There’s a lot of handwringing and speculation in the twitter-sphere about Elon’s new CEO hire — Linda Yaccarino, who most recently held the post of Chairman of Global Advertising for NBC Universal. I’ll admit, it was an unexpected choice from my perspective, but what do I know.
I expected someone with a strong tech background, possibly an actual engineer/coder/product developer or maybe someone with tech adjacent skills — by adjacent, I mean someone who worked in tech but wasn’t an actual technologist.
I mostly thought Musk would hire someone who’d built some breakthrough stuff, stuff we perhaps hadn’t ever dreamed of before it became a reality. Stuff we couldn’t imagine we needed or wanted or would improve our lives in the way it has. And then because of how imaginative and useful the thing is, the fans came. Someone like that! A visionary!
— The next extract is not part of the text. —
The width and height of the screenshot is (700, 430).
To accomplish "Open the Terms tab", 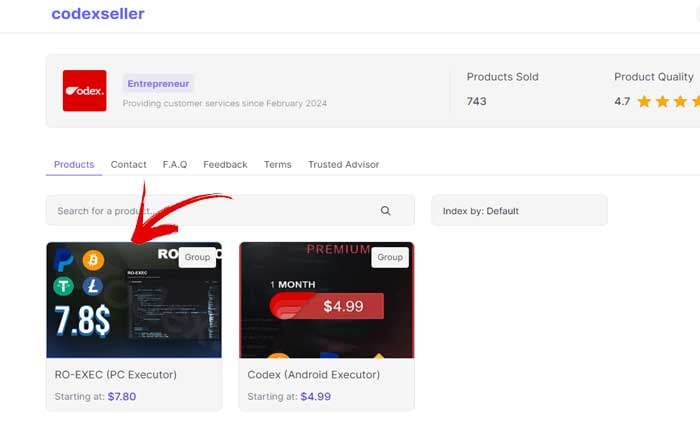I will pos(277,164).
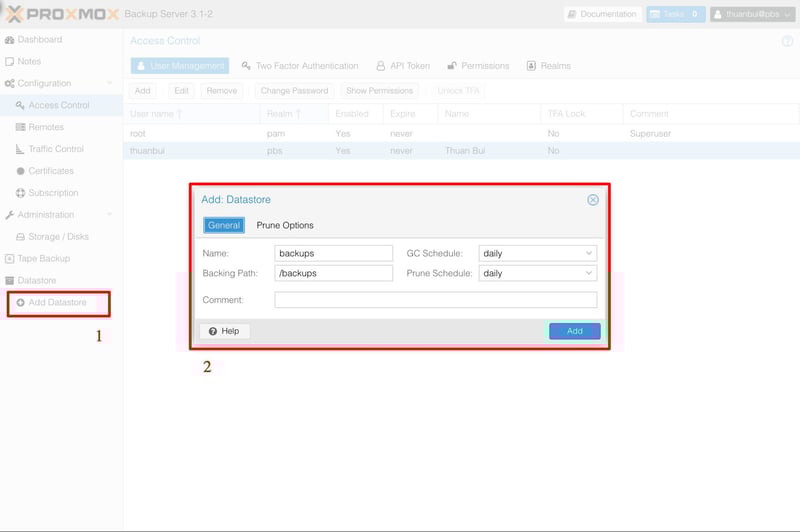The image size is (800, 532).
Task: Open Tape Backup section
Action: [x=44, y=259]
Now . . . do you need the CEO to be the builder of these mind-blowingly innovative things for which I won’t dare to put forth what would inevitably be a fraught example (has Instagram changed our lives for the better or ruined the mental health of Gen Z?)? No probably not. Hence my “tech adjacent” possibility assumption.
But most (all?) of the most famous, game-changing tech brands/businesses were built by a product developer with an insanely big idea. And in these companies product is king. Or queen. Or whatever. So I really thought that’s what we’d get for the CEO of Twitter. Right or wrong, I figured that was what would happen.
Thus, an ad sales person from legacy media — not known for being wildly, or even mildly, innovative — was a surprise to me. And to many others who desperately wanted a free speech warrior. I’ve seen some strange suggestions on this front — non-business, speech-y iconoclasts.
No. I love these folks. But no.
Twitter is a business. It needs to be run like one. Only without all the weird, polarizing woke stuff interfering with the running of businesses these days.
And so, in my humble opinion, someone committed to the vision of Twitter — free speech and open debate and dissent — is necessary, but in no way sufficient, to get the business back to profitability.
What I believe is necessary is a bit of a unicorn — a business leader with real discipline, vision and creativity who ALSO is a free speech warrior. Any of these without the other and I think it doesn’t work. But again, I’m willing to be wrong on this.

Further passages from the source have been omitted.